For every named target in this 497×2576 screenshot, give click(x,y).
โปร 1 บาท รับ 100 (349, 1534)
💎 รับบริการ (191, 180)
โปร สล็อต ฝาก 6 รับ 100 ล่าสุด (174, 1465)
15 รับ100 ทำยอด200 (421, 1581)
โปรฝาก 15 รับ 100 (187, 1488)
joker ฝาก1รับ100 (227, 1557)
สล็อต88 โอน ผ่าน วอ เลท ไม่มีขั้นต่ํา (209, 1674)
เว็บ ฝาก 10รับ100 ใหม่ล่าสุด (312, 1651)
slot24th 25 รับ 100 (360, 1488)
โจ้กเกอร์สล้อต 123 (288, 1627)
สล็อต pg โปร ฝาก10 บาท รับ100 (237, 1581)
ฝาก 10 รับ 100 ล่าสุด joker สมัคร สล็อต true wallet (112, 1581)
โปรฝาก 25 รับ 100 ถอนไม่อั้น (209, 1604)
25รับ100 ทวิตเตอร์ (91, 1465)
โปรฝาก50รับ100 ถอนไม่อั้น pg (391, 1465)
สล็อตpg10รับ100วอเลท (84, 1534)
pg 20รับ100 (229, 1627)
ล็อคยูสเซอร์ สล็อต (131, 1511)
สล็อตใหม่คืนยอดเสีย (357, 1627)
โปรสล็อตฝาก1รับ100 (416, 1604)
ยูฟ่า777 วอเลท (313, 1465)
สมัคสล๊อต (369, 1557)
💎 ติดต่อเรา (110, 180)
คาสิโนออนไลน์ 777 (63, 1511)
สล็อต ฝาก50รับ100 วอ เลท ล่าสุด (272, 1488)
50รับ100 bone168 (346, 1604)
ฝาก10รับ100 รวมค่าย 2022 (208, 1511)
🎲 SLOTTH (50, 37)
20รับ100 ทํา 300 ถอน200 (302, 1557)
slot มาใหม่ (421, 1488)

▬▬▬▬▬▬▬▬▬▬

**Work order:**
When the entries above are retyped, each line must stay exactly as it is.

**Exercise solution:**
For every named target in this 497×2576 screenshot, give click(x,y).
โปร 1 บาท รับ 100 (349, 1534)
💎 รับบริการ (191, 180)
โปร สล็อต ฝาก 6 รับ 100 ล่าสุด (174, 1465)
15 รับ100 ทำยอด200 (421, 1581)
โปรฝาก 15 รับ 100 (187, 1488)
joker ฝาก1รับ100 (227, 1557)
สล็อต88 โอน ผ่าน วอ เลท ไม่มีขั้นต่ํา (209, 1674)
เว็บ ฝาก 10รับ100 ใหม่ล่าสุด (312, 1651)
slot24th 25 รับ 100 (360, 1488)
โจ้กเกอร์สล้อต 123 (288, 1627)
สล็อต pg โปร ฝาก10 บาท รับ100 (237, 1581)
ฝาก 10 รับ 100 ล่าสุด joker สมัคร สล็อต true wallet (112, 1581)
โปรฝาก 25 รับ 100 ถอนไม่อั้น (209, 1604)
25รับ100 ทวิตเตอร์ (91, 1465)
โปรฝาก50รับ100 ถอนไม่อั้น pg (391, 1465)
สล็อตpg10รับ100วอเลท (84, 1534)
pg 20รับ100 (229, 1627)
ล็อคยูสเซอร์ สล็อต (131, 1511)
สล็อตใหม่คืนยอดเสีย (357, 1627)
โปรสล็อตฝาก1รับ100 (416, 1604)
ยูฟ่า777 วอเลท (313, 1465)
สมัคสล๊อต (369, 1557)
💎 ติดต่อเรา (110, 180)
คาสิโนออนไลน์ 777 (63, 1511)
สล็อต ฝาก50รับ100 วอ เลท ล่าสุด (272, 1488)
50รับ100 bone168 (346, 1604)
ฝาก10รับ100 รวมค่าย 2022 (208, 1511)
🎲 SLOTTH (50, 37)
20รับ100 ทํา 300 ถอน200 (302, 1557)
slot มาใหม่ (421, 1488)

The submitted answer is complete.